Wenn man die Zwischenerkenntnisse der Forschungsstudie betrachtet, erscheint es auf den ersten Blick, als wenn sich wenig an den Rahmenbedingungen für Frauen auf ihrem Weg zu Führungspositionen verändert hat. Eine der Interviewpartnerinnen berichtet erstaunt, dass sie bei einer Veranstaltung der Automobilindustrie feststellte, dass sich nichts geändert habe: "Also, ich war die einzige Teilnehmerin als Verantwortliche in diesem Kreis von 20 Leuten. Es war sehr interessant, wie schwer es doch den Herren gefallen ist, während des Redens auf mich einzugehen. Es wurde gesagt: ‚So und so, die Herren - ach ja, und die Dame natürlich auch.‛  Ich war geschockt. Einfach nur geschockt."

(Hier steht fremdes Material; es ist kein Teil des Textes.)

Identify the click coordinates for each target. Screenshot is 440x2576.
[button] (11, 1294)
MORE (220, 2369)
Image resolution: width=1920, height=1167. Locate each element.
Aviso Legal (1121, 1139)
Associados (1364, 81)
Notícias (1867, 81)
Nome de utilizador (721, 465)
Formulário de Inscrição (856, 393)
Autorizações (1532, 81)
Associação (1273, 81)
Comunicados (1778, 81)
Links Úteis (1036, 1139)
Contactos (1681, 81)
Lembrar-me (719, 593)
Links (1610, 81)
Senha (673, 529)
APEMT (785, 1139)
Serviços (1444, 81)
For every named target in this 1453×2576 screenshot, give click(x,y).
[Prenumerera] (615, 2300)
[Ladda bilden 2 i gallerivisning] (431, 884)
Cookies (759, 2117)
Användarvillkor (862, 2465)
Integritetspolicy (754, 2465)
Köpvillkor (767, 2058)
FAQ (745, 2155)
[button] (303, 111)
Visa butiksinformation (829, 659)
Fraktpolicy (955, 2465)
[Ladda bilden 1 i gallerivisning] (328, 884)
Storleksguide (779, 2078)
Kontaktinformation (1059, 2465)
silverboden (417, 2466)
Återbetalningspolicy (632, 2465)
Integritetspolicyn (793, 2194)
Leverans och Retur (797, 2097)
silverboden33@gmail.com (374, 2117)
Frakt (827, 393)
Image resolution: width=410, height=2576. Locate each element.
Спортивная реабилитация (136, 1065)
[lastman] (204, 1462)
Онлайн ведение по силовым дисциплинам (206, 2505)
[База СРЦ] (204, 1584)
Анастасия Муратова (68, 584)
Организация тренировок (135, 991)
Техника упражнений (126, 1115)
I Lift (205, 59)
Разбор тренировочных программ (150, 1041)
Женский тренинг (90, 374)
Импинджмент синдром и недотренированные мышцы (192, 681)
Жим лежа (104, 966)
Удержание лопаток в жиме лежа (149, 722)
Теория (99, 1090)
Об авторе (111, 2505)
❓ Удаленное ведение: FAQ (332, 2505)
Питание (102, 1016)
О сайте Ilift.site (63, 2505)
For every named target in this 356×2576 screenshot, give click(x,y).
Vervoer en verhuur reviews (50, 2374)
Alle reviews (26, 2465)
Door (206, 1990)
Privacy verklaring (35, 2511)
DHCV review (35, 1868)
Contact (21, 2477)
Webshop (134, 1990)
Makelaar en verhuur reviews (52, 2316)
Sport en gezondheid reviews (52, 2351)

Einige der Teilnehmerinnen gehen davon aus, dass sie es im Laufe ihres Berufslebens  nicht miterleben werden, dass eine gleichmäßig verteilte Anzahl von Frauen und Männern in Vorständen und Aufsichtsräten erreicht sein wird. Diese Ansicht teilen die meisten der männlichen Interviewpartner. Davon ausgehend ist die Mehrheit der Studienteilnehmer für eine gesetzlich eingeführte Frauenquote, um einen Machtwechsel einzuleiten, der zur Geschlechterparität führen wird. Alimo-Metcalfe (2010) weist in ihren Forschungsergebnissen darauf hin, dass nur ein Drittel der von ihr betrachteten Unternehmen eine Geschlechtervielfalt für signifikant hält.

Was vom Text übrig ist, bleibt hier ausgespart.